India's first Pollinator Park opens in Uttarakhand's Haldwani: Here's all you need to know
In a bid to conserve pollinators, India's first 'Pollinator Park' opened in Uttarakhand's Haldwani (Nanital district) on 29 December 2020 and is spread over 4 acres of land. Uttarakhand Forest Department dedicated the newly built Pollinator Park to the Public.
The Pollinator Park was inaugurated by lepidopterist Peter Smetacek. He is the founder of Butterfly Research Centre, Bhimtal. Speaking on the occasion, Peter Smetacek stated that the initiative is one of its kind in India and will help in generating awareness among the public on how important pollination and pollinators are. He further stated that without these species, life on earth will come to an end.

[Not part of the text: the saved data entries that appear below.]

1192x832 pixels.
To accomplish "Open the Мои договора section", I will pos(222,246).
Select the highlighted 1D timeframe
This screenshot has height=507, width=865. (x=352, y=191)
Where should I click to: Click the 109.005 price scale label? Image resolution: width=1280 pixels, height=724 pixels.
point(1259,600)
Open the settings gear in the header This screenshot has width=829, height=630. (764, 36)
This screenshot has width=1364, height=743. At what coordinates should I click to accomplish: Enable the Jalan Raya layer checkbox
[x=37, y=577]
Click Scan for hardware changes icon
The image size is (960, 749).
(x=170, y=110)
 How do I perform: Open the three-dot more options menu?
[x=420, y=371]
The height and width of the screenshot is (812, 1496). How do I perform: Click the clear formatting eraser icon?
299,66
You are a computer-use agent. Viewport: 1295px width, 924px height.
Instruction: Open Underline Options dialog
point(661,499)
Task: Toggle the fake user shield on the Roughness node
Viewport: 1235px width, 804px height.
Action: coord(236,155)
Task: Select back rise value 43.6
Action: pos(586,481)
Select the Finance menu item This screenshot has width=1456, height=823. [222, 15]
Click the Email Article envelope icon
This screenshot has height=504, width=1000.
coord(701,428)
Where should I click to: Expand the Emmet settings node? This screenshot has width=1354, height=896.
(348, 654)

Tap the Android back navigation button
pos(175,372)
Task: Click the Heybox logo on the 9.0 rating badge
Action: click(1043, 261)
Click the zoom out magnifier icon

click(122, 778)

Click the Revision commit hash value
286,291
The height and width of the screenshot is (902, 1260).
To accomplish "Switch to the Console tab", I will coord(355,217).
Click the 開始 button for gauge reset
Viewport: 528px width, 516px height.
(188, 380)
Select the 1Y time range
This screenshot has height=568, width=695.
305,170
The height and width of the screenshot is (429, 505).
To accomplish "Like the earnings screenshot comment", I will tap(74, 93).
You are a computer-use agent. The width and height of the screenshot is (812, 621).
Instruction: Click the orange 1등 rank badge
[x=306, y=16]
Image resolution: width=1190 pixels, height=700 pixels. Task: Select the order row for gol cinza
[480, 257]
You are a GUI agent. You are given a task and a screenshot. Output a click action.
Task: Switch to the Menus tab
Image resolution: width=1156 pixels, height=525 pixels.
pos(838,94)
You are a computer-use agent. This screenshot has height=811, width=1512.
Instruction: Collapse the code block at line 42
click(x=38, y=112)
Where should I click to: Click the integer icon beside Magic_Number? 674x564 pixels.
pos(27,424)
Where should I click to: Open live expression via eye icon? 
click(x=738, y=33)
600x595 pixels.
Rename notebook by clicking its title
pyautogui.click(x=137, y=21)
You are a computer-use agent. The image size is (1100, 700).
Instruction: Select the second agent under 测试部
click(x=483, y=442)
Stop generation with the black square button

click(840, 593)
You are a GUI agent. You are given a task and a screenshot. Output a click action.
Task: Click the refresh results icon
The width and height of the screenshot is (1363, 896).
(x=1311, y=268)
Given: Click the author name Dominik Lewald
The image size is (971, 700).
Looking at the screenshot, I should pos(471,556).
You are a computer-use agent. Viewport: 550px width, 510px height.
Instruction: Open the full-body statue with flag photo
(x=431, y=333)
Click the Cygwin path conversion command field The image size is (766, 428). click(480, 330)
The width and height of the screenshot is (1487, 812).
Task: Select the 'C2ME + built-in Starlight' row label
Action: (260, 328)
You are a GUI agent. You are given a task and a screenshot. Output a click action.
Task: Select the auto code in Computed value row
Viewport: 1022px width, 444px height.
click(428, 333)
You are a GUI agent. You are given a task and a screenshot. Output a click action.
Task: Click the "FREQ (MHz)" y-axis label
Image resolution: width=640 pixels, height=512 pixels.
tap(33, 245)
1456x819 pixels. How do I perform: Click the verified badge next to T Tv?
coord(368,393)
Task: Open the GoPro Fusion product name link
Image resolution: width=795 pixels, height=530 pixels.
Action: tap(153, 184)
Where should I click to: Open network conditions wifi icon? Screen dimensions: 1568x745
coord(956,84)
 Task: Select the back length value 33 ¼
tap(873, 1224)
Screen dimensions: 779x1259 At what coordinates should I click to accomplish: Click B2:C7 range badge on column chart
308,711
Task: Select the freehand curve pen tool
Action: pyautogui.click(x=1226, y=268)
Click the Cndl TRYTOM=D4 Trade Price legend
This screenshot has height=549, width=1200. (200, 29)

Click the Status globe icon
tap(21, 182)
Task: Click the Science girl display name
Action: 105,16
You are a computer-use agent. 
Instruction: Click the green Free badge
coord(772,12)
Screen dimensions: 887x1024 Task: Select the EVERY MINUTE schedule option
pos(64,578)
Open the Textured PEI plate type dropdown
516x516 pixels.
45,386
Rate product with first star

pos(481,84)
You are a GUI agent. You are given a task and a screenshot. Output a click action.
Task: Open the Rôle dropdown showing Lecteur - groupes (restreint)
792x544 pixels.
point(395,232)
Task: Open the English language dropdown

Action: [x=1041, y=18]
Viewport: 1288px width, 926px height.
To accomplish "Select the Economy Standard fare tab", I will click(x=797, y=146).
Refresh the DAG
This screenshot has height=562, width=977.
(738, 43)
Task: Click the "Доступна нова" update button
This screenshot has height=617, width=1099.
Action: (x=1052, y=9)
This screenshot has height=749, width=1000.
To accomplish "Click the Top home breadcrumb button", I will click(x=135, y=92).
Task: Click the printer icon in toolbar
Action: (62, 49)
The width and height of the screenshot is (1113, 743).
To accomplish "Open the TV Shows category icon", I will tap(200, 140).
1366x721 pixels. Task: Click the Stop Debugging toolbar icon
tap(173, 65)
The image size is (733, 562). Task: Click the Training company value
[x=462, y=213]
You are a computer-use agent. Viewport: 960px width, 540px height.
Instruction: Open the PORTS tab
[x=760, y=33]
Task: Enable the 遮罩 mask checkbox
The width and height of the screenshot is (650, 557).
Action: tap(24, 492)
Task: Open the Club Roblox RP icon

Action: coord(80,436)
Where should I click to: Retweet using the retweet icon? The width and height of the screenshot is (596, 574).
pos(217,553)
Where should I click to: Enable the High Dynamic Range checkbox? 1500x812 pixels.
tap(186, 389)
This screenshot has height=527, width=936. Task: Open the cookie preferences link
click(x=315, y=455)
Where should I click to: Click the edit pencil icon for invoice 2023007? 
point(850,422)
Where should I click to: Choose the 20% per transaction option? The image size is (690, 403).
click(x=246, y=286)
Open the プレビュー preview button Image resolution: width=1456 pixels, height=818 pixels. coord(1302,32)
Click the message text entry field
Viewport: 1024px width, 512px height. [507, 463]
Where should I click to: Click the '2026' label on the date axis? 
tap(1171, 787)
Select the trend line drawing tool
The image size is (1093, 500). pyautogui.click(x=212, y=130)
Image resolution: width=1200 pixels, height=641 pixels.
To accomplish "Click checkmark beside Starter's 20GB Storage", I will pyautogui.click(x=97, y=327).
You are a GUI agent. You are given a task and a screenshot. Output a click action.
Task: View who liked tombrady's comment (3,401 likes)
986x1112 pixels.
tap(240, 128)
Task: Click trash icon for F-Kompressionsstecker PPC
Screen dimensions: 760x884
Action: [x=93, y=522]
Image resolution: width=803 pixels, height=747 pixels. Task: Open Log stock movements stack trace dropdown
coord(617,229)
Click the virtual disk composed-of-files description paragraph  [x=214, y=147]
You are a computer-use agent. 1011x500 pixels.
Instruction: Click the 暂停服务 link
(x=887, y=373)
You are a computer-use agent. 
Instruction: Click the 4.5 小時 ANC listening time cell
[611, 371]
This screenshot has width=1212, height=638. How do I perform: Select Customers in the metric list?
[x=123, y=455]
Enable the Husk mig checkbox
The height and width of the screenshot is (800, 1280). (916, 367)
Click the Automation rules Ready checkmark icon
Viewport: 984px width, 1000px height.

Speaking on the occasion, Head of the Research Wing of the Uttrakhand Forest Department, Sanjiv Chaturvedi stated, "The objective of the park is to conserve various pollinator species, create awareness among the general public about importance and conservation of these species and promote further research on various aspects of pollination, including a threat to habitat and impact of pollution, use of pesticides/insecticides and relation between various pollinators and plant species."
He further stated, "Somewhere between 75% and 95% of all flowering plants on the earth need help with pollination. Pollinators provide services to over 180,000 different plant species. Without them, existing populations of plants would decline, even if soil, air, nutrients, and other life-sustaining elements were available."
Species in Haldwani's Pollinator Park
More than 40 pollinator species have been reared in the park which includes various species of birds, butterflies, honeybees, moths, beetles, wasps, bats and small mammals.
The endemic species of honeybee 'Apiscerana Indica' have also been reared in the park. In recent years, their numbers have declined significantly due to pollution, use of insecticides and pesticides, etc.
Habitat in the Pollinator Park
The park houses habitats for pollinators such as plantation of nectar and pollination producing plants in clusters (Marigold, Rose, Hibiscus, etc.). In addition to these, the park also has host plants to provide shelter to eggs, larvae and pupa (Curry leaf plant, Citrus species, Lantana, etc.)
Apart from these, for winter season plants like Salvia, Aster and Cosmos while for summer season plants like Sunflower and Guinea have been planted.
To attract various bird and butterfly species, bird feeders and nests have been placed throughout the park. Foodgrains and cut fruits are also kept. Certain fruit trees such as Jamun and shelter providing trees such as Neem and Semal are also planted.
Artificial water bodies have been created and arrangements have been made for mud puddling for butterflies. It is to be noted that through mud puddling, butterflies and several other insects such as leafhoppers seek nutrients like salt, amino acids, and so forth.
Dead and dry trees have been left in the pollinator park as they serve as a habitat for various types of pollinators. Use of all types of chemicals which includes insecticides and pesticides have been totally stopped in and around the park.
Why there's a decline in the population of pollinators?
Many pollinator species are in decline due to a loss of feeding and nesting habitats, pollution, overuse of pesticides and insecticides, disease, and changes in climatic patterns, are contributing to shrinking and shifting of pollinator populations, thereby endangering our food security.
Importance of pollinators
Pollinators are important for human beings as they impact 35% of the global agricultural land, supporting the production of 87% of the leading food crops globally.
They also provide pollination services to over 180,000 different plant species. Existing populations of plants would decline in the absence of pollinators, even if soil, air, nutrients, and other life-sustaining elements are available.
In other developed nations, the importance of pollinators was recognized years ago and gardens, strips, pathways and pollinator parks were created to conserve them. Campaigns were also launched on a large scale to create awareness about pollinators and pollination.
In the United States, legislative measures were taken in 2015 and 2017 to conserve the pollinators.
What is 'Pollinator'?
Some plants are self-pollinating ones, while others may be fertilized by pollen carried by wind or water. However, some plants still require a pollinator.
Any species which helps in carrying pollen from the male part of the flower (Stamen) to the female part of the same or another flower (Stigma) is known as a pollinator. For instance, bees, wasps, moths, butterflies, birds, flies and small mammals, including bats.
Some pollinators intentionally collect pollen like various bee species while others accidentally collect pollen such as butterflies, birds, bats, etc. In the latter case, pollen sticks on their bodies while they are drinking or feeding on nectar in the flower blooms and is transported unknowingly from flower to flower resulting in pollination.